Under the terms of the proposal, Clariant will receive 85 million francs ($94.5 million) and a 23 percent stake in the enlarged supplier of treatments, dyes and coatings. The transaction values Clariant’s leather unit at about 7.5 times earnings before interest taxes, depreciation and amortization, the company said in a statement today.
“Through this planned transaction, Clariant will achieve its goal to actively participate in the consolidation of the leather chemicals industry by creating the global leader,” Chief Executive Officer Hariolf Kottmann said in a statement, adding that it “marks the last big step” in repositioning Clariant’s portfolio.

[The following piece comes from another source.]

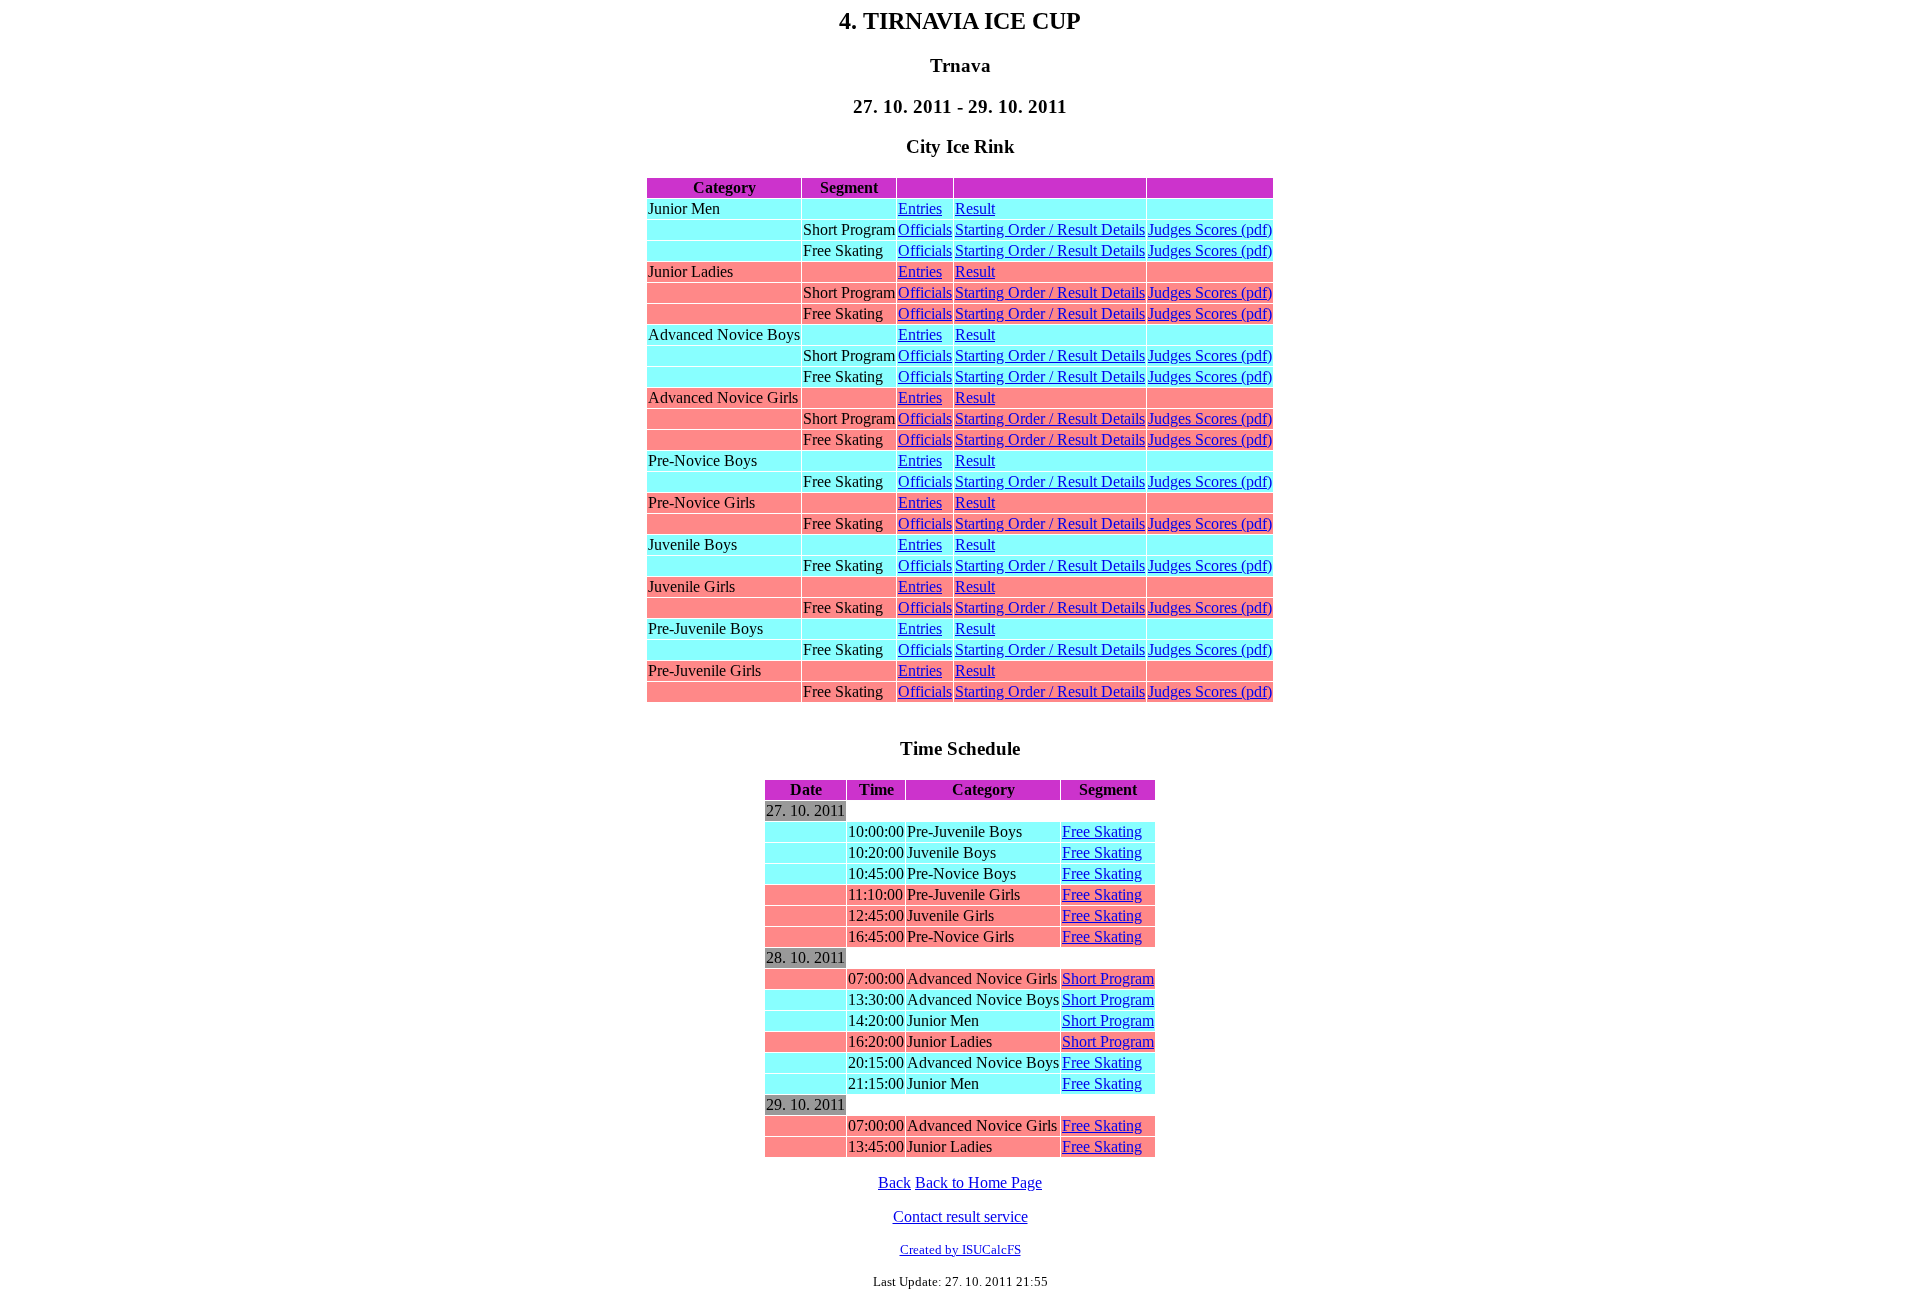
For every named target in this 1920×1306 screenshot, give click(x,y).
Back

The deal creates an enlarged leather-chemical company with total sales of about 616 million euros ($846 million) and scope to cut costs and target more clients in industries spanning shoes, bags and luxury car upholstery. It also boosts Chief Executive Hariolf Kottmann’s drive to exit commodity chemicals and focus on more profitable areas like agrochemicals and ingredients for shampoos and moisturizers.
Clariant said the transaction could be finalized in 2014, and Wendel would remain the principal Stahl shareholder with a 70 percent stake. Clariant’s Leather business generated 266 million francs in reported sales and Ebitda before exceptional items of 24 million francs in 2012. The business employs 550 employees, mostly in Germany, India and Italy.
Third-quarter sales from continuing operations fell 3 percent to 1.4 billion francs, weighed down by the weakness of the Brazilian real, Japanese yen and Indian rupee against the Swiss franc. Earnings before interest, taxes, amortization and depreciation of 203 million francs met analyst expectations.
Clariant confirmed a target of sales growth in local currencies and a improved profitability for 2013.